Comparative study on the microbial corrosion resistance of mortars with Cu-Ti amorphous alloys and TiO2 nanoparticles

Concrete corrosion in wastewater pipelines is caused by biogenic sulfuric acid produced locally by sulfur-oxidizing microorganisms. Concrete mixtures are commonly modified to prevent this form of corrosion by adding biocides to inhibit their biological activities. However, using biocides is not always desirable because of their limited lifespan and potential for leaching into the environment. Therefore, there is a need to develop more durable alternatives to prevent microbial-induced corrosion of concrete. In this study, three types of Cu-Ti amorphous alloys (Cu 35 Ti 65 , Cu 50 Ti 50, and Cu 65 Ti 35 ) were prepared by ball milling, and compared with commercially available TiO 2 nanoparticles to assess their effects on the resistance of the microbial-induced corrosion performance of mortar. Detailed investigations were conducted on the appearance, mechanical properties, and corrosion depth of mortars at various exposure durations in an accelerated biocorrosion environment.

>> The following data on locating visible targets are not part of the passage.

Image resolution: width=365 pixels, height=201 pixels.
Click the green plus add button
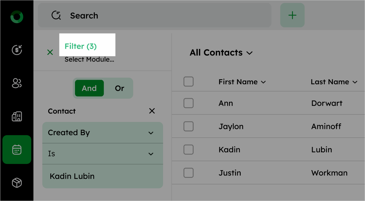292,15
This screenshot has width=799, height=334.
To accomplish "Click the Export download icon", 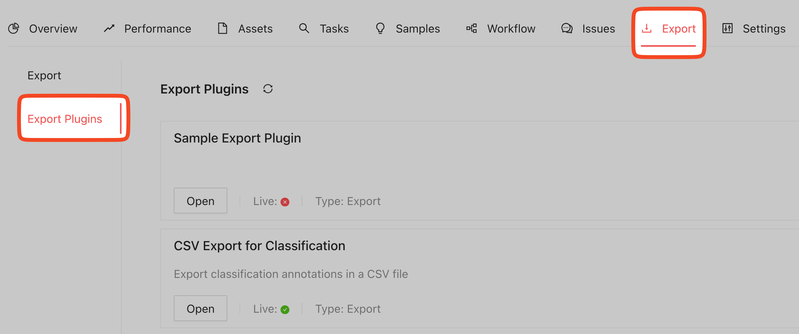I will 646,28.
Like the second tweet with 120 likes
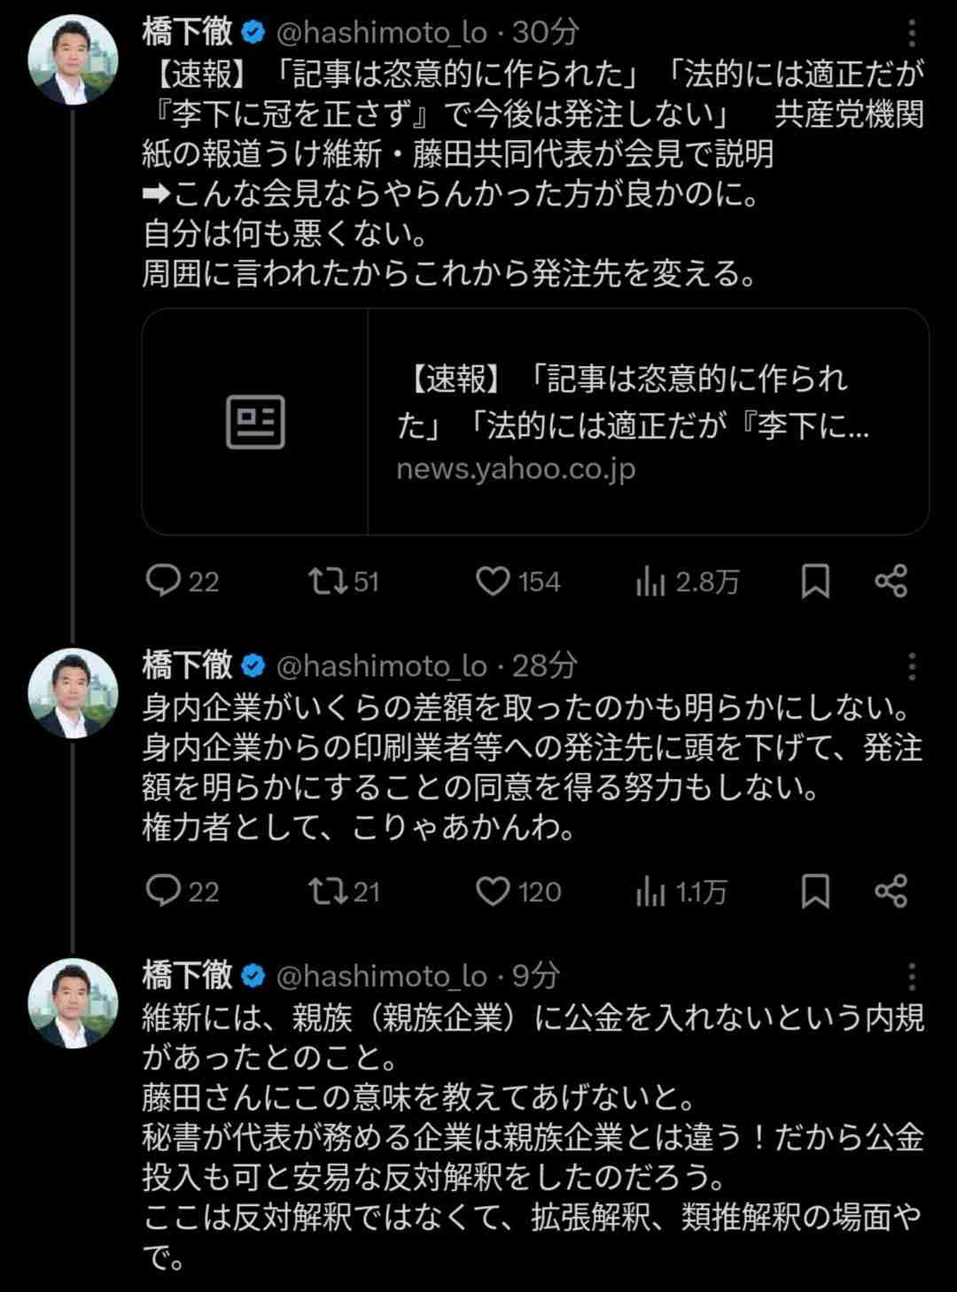The height and width of the screenshot is (1292, 957). click(493, 891)
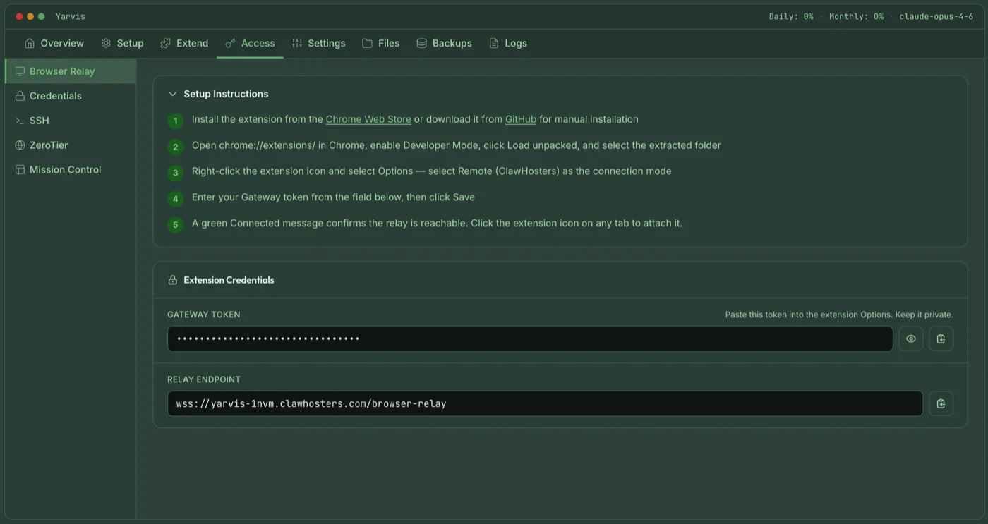Image resolution: width=988 pixels, height=524 pixels.
Task: Go to the Extend tab
Action: [184, 43]
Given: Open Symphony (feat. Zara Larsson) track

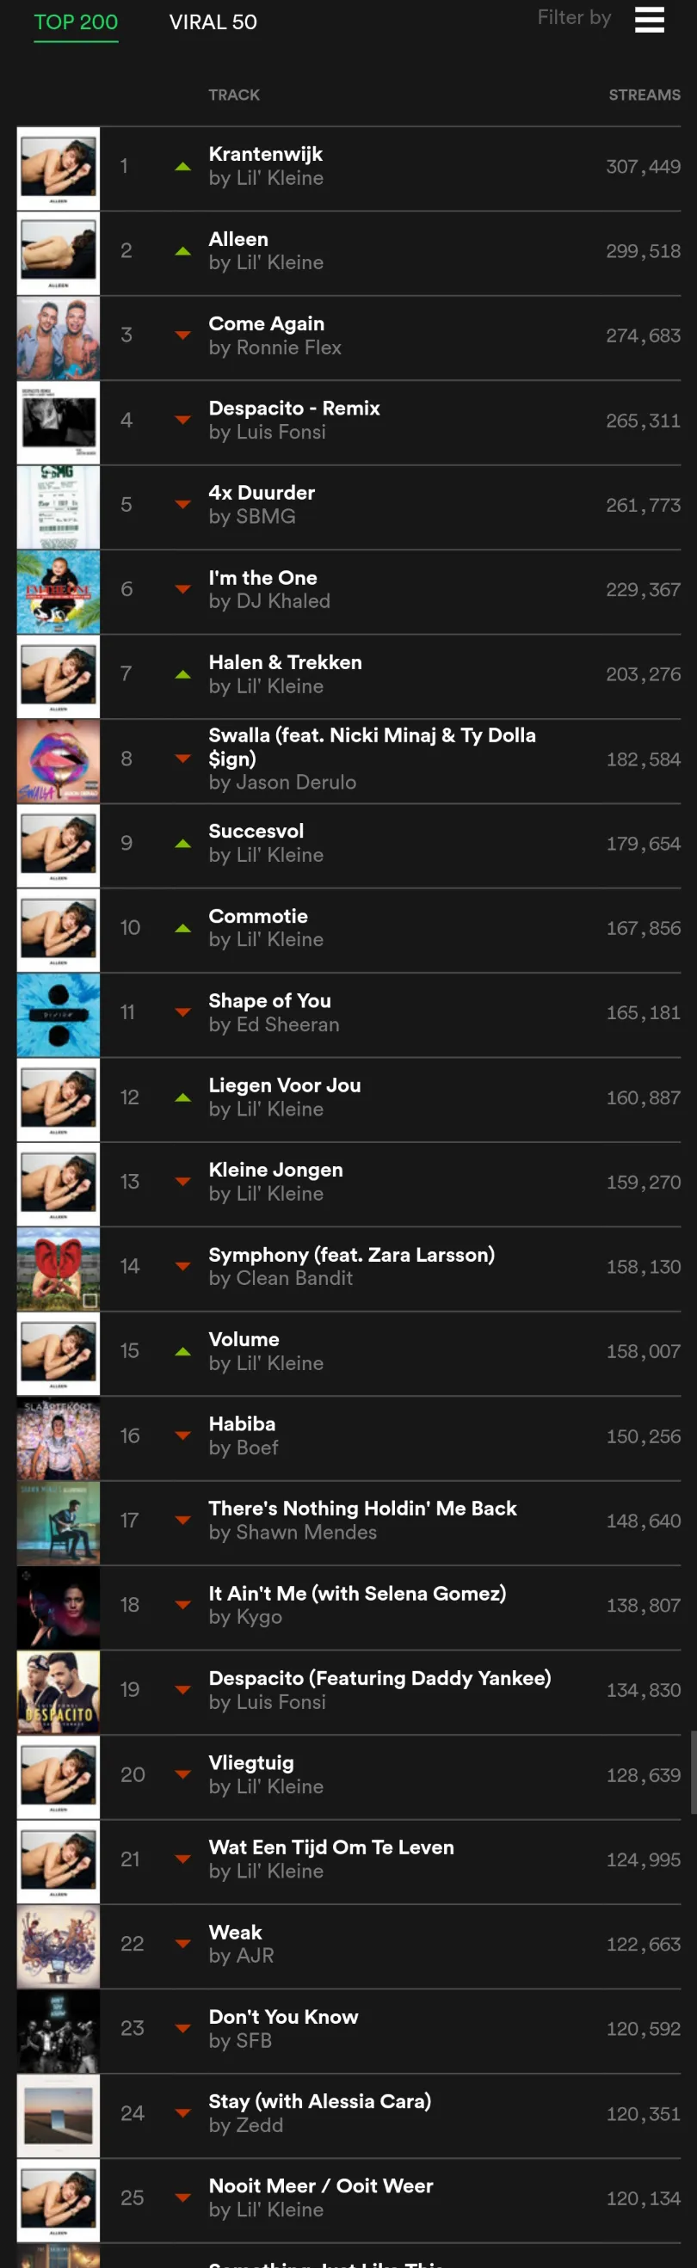Looking at the screenshot, I should (x=352, y=1255).
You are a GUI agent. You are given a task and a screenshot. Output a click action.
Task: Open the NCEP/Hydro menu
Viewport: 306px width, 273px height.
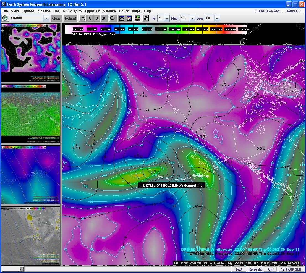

The results revealed that the mortars mixed with Cu 35 Ti 65 , Cu 50 Ti 50 , Cu 65 Ti 35 , and TiO 2 nanoparticles exhibited significantly better resistance to microbial-induced corrosion than the reference mortars. The resistance to microbial-induced corrosion of the mortar mixed with Cu 50 Ti 50 was the best. The superior antimicrobial corrosion performance of the mortar containing Cu-Ti amorphous alloy is influenced by both smaller particle sizes and higher sterilization performance. These findings can contribute to the development of novel applications of amorphous alloys in functional concrete.